• **Your task**: Look over the entries that follow and work out how many lines contain "width". State the number only.

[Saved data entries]
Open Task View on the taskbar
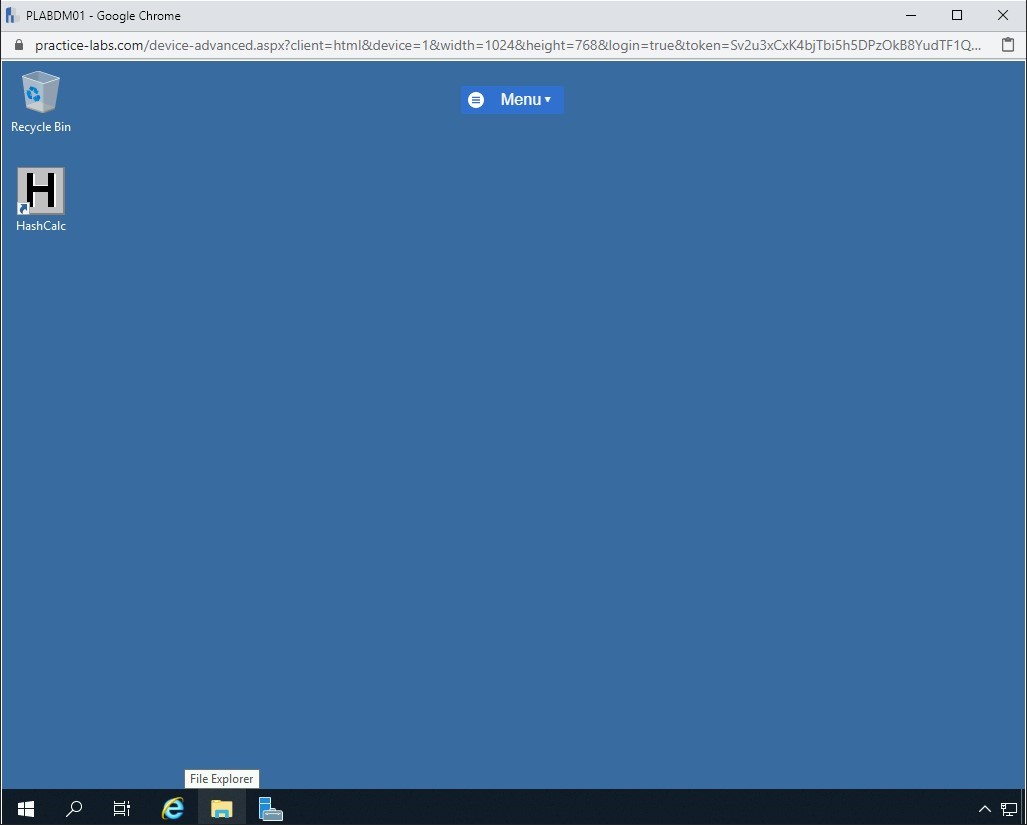point(122,808)
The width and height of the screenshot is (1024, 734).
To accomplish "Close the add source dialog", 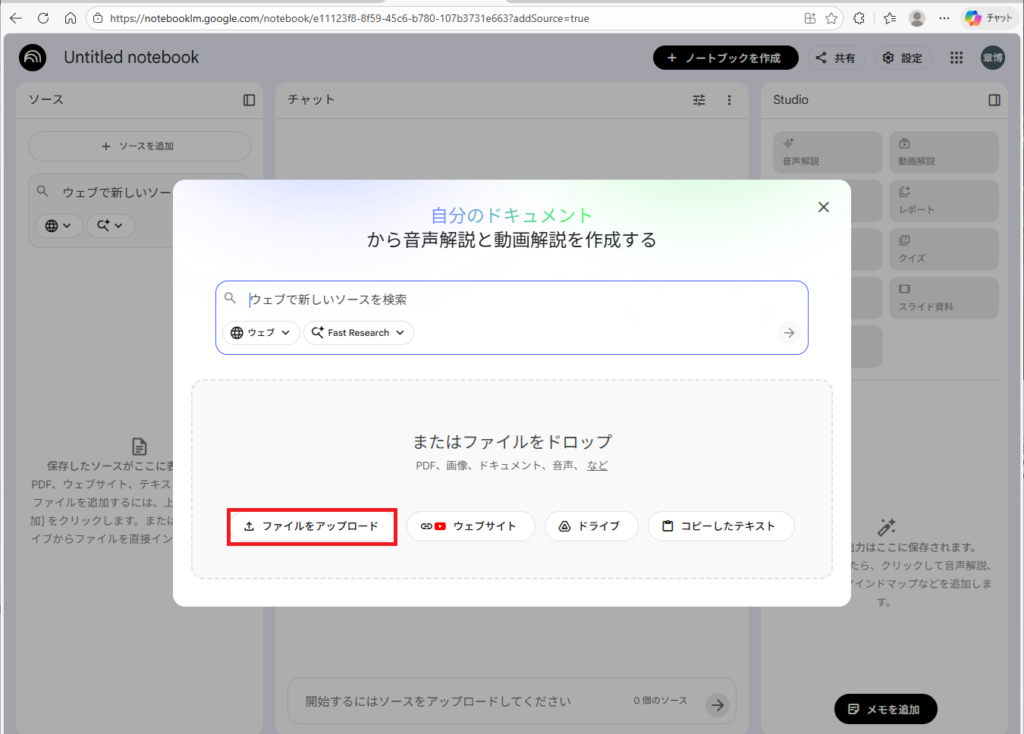I will 823,207.
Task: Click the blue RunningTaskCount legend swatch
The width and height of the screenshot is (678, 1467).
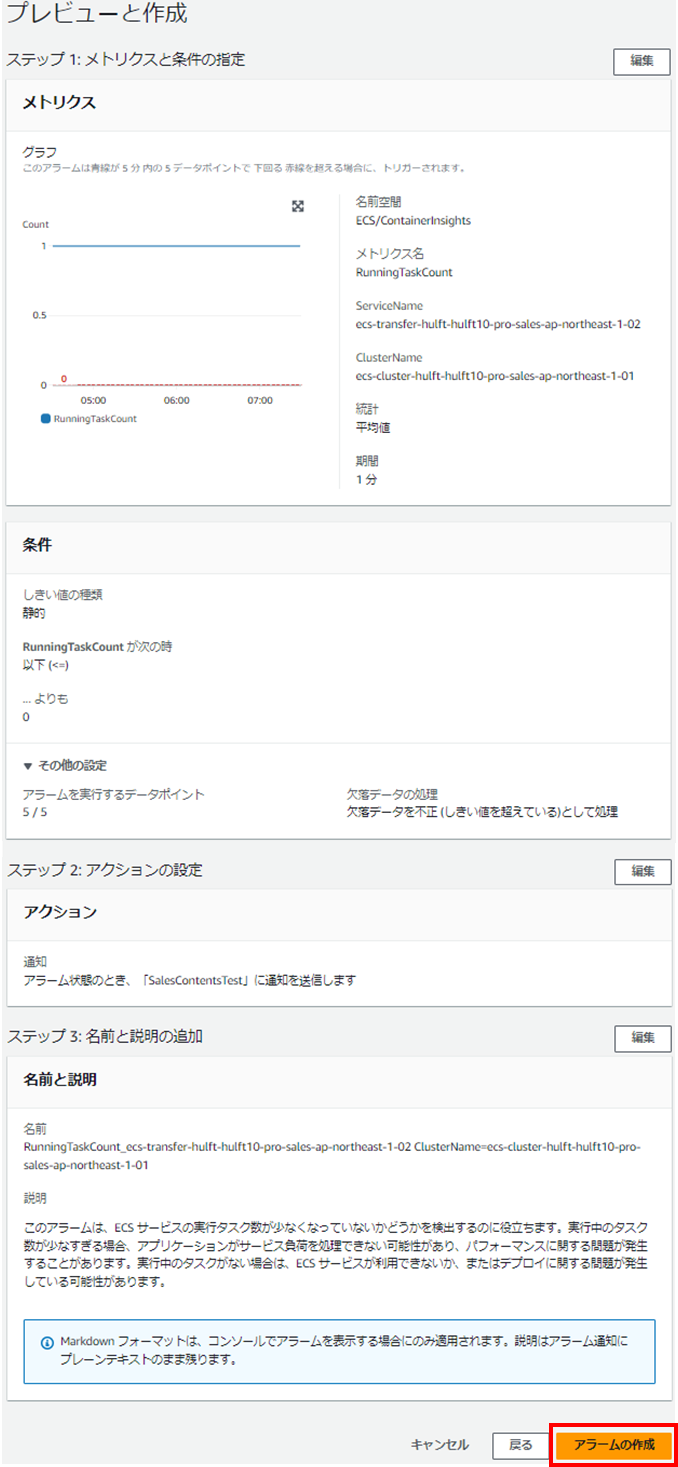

• **Solution**: 2